[[ Records to process, beginning ]]

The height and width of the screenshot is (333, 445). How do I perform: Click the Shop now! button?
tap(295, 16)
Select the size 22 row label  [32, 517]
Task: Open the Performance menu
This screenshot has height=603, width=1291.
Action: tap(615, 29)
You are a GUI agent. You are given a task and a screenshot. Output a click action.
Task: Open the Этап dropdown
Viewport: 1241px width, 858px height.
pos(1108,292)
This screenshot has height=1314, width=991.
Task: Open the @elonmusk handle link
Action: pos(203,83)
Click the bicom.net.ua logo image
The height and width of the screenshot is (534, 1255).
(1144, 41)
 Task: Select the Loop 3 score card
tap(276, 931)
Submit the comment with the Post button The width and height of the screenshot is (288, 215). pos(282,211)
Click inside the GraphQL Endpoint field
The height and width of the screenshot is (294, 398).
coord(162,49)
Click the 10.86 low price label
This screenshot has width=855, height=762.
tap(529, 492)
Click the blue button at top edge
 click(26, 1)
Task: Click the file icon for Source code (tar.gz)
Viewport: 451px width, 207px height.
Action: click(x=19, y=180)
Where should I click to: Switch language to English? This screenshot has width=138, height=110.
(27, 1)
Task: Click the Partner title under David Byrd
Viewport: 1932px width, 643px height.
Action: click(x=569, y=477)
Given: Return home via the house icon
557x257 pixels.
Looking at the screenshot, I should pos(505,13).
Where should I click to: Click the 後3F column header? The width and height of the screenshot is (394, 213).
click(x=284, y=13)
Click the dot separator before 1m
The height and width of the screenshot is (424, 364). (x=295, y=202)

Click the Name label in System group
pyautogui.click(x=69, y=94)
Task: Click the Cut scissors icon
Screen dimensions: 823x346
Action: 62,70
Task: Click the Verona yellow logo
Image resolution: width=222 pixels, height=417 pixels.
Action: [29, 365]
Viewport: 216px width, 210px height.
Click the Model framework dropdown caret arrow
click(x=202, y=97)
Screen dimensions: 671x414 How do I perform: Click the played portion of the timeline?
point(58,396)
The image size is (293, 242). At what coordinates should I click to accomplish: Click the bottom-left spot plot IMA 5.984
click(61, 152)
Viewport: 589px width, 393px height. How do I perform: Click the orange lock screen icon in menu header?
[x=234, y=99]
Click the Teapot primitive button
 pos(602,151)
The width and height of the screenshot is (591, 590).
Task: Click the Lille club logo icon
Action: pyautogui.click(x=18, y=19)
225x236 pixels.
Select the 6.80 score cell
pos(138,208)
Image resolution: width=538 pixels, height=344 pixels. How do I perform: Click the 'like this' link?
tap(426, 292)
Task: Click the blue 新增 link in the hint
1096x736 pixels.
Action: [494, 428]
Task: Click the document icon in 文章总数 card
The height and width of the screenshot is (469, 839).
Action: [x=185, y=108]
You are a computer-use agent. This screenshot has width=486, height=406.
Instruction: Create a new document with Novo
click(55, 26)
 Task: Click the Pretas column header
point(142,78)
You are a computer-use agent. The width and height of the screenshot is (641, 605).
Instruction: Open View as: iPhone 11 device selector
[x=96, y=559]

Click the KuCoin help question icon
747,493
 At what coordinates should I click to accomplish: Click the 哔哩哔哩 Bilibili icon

[[ Records to process, end ]]

Look through the listing and extract every line with "agent" in it.

You are a GUI agent. You are given a task and a screenshot. Output a click action.
You are a computer-use agent. This screenshot has width=486, height=406.
You are a computer-use agent. The width and height of the screenshot is (641, 605).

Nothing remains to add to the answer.